Exporting a dataset - Amazon Personalize

Exporting a dataset

After you've completed Preparing and importing data, you can export the data in an Interactions, Items, or Users dataset to an Amazon S3 bucket. After exporting a dataset, you can verify and inspect the data that Amazon Personalize uses to generate recommendations, view the user interaction events that you previously recorded in real time, and perform offline analysis on your data.

You can choose to export only the data that you imported in bulk (imported using an Amazon Personalize dataset import job), only the data that you imported incrementally (historical and real-time records imported using the console or the PutEvents, PutUsers, or PutItems operations), or both.

To export a dataset, you create a dataset export job.

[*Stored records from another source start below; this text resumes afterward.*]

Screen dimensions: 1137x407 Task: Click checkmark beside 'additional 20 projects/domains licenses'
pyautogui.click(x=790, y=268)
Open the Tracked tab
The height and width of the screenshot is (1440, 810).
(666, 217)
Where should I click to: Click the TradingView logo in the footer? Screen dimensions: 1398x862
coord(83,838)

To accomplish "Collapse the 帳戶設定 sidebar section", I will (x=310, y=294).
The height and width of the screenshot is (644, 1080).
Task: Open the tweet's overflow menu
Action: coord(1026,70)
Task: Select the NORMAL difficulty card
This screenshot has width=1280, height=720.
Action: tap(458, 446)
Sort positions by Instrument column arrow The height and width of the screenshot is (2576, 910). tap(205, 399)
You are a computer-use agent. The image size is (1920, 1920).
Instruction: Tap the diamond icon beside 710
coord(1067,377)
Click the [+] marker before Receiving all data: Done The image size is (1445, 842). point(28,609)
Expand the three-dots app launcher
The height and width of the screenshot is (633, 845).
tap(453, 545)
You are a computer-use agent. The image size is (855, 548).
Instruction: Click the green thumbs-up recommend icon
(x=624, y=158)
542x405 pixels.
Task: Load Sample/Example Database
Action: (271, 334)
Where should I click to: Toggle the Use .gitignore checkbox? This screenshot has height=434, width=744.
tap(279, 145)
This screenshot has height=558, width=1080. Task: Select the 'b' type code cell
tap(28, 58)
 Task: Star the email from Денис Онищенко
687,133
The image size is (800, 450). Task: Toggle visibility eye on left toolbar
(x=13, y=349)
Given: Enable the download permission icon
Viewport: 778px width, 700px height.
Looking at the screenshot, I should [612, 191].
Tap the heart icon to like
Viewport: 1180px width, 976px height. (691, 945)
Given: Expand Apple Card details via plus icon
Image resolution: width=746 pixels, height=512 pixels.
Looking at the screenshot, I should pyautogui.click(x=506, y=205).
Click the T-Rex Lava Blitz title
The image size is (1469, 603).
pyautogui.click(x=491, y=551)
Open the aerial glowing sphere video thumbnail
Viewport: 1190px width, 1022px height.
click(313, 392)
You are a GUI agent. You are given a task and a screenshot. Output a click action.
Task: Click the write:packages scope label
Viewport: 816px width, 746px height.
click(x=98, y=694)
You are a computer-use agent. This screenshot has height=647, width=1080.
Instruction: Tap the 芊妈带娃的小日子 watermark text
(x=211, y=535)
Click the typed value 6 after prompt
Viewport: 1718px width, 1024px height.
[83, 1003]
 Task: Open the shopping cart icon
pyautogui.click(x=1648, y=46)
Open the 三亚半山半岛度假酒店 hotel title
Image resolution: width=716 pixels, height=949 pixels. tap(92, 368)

A dataset export job is a record export tool that outputs the records in a dataset to one or more CSV files in an Amazon S3 bucket. The output CSV file includes a header row with column names that match the fields in the dataset's schema. Amazon Personalize combines duplicate records (records that match exactly for all fields) into one record.

You create a dataset export job using the Amazon Personalize console, AWS Command Line Interface (AWS CLI), or AWS SDKs.

Dataset export job permissions requirements

To export a dataset, Amazon Personalize needs permission to add files to your Amazon S3 bucket. To grant permissions, attach a new AWS Identity and Access Management (IAM) policy to your Amazon Personalize service-linked role that grants PutObject permissions, and attach a bucket policy to your output Amazon S3 bucket that grants PutObject permissions.

Amazon S3 buckets and objects must be either encryption free or, if you are using AWS Key Management Service (AWS KMS) for encryption, you must give your IAM user and Amazon Personalize service-linked role permission to use your key. You must also add Amazon Personalize as a Principle in your AWS KMS key policy. For more information, see Using key policies in AWS KMS in the AWS Key Management Service Developer Guide.

Service-linked role policy for exporting a dataset

The following is an example policy that grants your Amazon Personalize service-linked role PutObject permissions. Replace bucket-name with the name of your output bucket. For information about attaching policies to a service-linked IAM role, see Attaching an Amazon S3 policy to the Amazon Personalize service role.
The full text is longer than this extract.